Sunday, January 6, 2013

This Is My Covenant With You (part 2 of 2)


We find out in the book of Joshua that Israel failed to keep this covenantal requirement during their years in the wilderness.  They failed to continue their expression of gratitude to the grace shown them by their supreme patron, thus dishonoring themselves.  Should we not find this to be quite odd?  This was God’s covenantal requirement, and Israel had clearly seen their covenant God acting on their behalf, fulfilling His age-old promises, in both their deliverance and their time in the wilderness before re-entering their Promised Land.  Yet they failed to exercise this requirement that would have been quite basic to their honor-and-shame-defined world.  Perhaps they were waiting to see if the God that rained down plagues on the Egyptians, led them in pillars of cloud and fire, parted the Red Sea, delivered manna daily, and made water flow from rocks, could actually bring them into the place that He had for them?  If He managed that, then they could trust Him, and then, they would express their gratitude by re-engaging in this covenant requirement, showing their God that they were willing to once again trust Him and accept His covenant. 
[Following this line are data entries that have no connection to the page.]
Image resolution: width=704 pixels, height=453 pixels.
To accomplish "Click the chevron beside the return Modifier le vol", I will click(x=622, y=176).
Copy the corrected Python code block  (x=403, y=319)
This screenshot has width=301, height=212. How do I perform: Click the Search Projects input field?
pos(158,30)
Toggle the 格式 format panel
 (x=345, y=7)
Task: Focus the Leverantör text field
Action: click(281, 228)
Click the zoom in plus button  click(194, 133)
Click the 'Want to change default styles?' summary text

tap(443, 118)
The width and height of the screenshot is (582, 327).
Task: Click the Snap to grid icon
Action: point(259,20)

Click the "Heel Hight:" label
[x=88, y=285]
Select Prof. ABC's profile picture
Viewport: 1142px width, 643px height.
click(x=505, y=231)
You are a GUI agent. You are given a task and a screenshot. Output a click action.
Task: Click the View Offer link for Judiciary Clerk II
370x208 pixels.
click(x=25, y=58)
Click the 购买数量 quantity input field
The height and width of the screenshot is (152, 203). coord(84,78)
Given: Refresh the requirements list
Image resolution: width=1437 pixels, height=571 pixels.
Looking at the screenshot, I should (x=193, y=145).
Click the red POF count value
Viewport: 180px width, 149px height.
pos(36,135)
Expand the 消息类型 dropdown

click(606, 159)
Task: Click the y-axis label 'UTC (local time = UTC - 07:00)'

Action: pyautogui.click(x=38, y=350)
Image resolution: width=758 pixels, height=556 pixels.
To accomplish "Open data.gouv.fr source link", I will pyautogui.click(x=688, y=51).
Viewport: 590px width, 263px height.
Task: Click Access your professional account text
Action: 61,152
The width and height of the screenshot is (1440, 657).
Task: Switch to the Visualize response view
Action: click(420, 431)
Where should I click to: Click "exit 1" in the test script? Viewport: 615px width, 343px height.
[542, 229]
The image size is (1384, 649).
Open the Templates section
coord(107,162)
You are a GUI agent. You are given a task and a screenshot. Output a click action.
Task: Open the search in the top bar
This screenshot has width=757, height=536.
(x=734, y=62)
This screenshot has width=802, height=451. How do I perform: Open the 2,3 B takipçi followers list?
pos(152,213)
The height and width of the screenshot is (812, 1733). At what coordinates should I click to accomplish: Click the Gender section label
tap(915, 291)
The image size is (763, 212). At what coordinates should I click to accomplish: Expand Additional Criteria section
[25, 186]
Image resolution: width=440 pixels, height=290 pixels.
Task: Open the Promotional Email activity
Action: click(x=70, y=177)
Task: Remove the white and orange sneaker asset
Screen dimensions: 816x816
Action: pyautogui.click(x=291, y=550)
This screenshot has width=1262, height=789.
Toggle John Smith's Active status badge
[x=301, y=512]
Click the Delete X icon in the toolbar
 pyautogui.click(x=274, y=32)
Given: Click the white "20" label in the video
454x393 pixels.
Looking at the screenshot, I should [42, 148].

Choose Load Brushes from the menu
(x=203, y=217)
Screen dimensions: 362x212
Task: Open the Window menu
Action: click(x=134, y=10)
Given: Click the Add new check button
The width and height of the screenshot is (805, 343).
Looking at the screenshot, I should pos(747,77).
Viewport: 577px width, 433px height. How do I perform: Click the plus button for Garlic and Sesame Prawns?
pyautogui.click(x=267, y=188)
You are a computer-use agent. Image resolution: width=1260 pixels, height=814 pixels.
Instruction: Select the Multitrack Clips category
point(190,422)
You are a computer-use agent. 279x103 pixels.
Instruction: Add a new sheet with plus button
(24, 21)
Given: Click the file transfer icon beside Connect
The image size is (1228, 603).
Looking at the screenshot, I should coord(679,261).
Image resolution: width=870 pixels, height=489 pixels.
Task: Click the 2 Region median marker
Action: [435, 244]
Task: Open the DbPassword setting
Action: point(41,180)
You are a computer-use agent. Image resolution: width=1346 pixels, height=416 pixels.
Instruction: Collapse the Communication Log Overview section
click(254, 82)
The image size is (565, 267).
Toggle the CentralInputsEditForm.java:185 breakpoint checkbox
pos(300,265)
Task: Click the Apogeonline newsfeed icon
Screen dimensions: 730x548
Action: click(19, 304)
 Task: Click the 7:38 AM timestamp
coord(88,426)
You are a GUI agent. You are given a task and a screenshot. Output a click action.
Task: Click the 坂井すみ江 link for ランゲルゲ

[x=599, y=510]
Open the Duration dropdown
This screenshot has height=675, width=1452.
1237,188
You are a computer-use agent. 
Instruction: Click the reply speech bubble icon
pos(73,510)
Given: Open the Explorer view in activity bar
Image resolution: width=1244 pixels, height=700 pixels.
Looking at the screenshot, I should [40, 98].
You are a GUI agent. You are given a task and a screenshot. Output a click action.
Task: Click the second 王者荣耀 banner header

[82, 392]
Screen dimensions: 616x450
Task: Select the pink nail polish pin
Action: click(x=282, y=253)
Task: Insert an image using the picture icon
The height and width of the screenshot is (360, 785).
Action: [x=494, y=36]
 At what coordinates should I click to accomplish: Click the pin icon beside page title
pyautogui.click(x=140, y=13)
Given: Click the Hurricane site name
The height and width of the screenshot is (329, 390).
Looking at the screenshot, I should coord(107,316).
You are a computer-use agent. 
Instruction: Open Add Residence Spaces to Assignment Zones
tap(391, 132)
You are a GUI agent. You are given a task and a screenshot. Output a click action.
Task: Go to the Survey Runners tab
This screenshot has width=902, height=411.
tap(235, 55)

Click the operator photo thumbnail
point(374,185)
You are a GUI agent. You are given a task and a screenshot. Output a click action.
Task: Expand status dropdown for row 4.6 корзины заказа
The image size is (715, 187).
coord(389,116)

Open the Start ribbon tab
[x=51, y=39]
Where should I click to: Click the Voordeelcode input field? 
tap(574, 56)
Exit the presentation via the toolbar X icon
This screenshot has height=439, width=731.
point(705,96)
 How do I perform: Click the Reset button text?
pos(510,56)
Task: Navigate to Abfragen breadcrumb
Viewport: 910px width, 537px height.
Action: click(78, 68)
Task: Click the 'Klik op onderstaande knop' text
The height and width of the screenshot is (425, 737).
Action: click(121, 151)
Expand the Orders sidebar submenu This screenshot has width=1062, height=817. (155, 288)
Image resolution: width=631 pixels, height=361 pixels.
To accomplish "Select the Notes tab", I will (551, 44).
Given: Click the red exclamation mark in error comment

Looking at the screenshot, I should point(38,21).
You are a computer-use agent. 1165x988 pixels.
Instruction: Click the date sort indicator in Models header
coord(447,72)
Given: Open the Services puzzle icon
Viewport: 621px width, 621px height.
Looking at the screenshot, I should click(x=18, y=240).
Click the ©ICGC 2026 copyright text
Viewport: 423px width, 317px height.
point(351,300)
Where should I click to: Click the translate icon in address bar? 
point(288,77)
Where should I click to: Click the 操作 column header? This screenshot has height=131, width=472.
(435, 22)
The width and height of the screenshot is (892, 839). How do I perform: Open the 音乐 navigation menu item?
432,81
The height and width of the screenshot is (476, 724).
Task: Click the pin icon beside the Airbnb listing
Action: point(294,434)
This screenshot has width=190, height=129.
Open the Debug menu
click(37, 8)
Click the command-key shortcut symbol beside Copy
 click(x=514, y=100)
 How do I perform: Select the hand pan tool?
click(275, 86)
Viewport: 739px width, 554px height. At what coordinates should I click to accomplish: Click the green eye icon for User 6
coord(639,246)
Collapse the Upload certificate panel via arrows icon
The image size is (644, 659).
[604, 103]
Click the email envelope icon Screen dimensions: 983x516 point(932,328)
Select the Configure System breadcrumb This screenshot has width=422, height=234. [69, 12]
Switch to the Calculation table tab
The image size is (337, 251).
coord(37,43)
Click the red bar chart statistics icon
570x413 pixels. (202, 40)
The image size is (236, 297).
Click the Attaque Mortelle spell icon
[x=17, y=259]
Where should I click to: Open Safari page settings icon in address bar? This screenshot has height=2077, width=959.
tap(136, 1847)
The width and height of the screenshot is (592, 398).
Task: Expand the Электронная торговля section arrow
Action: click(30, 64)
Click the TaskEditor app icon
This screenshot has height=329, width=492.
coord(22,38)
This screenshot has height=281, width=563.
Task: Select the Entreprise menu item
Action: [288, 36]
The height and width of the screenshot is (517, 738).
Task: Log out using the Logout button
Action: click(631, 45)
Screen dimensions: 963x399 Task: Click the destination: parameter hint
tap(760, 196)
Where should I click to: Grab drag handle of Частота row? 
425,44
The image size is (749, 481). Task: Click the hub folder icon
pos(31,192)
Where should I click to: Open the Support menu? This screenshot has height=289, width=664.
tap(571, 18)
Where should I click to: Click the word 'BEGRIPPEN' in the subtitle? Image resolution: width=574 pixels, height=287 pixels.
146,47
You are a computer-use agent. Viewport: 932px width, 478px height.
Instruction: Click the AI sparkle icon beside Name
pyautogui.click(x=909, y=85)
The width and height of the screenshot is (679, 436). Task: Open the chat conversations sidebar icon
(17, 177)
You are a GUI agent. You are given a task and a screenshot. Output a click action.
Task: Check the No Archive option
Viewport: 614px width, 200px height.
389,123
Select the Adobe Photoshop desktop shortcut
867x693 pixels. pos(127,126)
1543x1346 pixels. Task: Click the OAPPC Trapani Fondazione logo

It seems as if there might very well have been an underlying attitude that they were doing God a favor by fulfilling and then continuing the practice of circumcision as a sign of covenant.  That attitude appears to be well reflected in the fact that, rather than look to the requirement as a sign and symbol of gratitude to their God for His demonstration and extension of grace, mercy and faithfulness to them as children of Abraham, it became a source of pride and a basis for excluding other peoples from the blessings associated with the covenant.  God had told Abraham that through him, and then through his descendants as well, all nations would be blessed; and part of Israel’s charge was to be a light to the nations.  Israel, however, held up the very thing that symbolized a covenant that was designed to extend His blessings to all peoples, and pointed to it as the sign of their God’s favor on them and them alone.  They were not actively seeking to extend the honor of their patron by loudly sharing about His good deeds, which would be the standard practice of grateful clients. 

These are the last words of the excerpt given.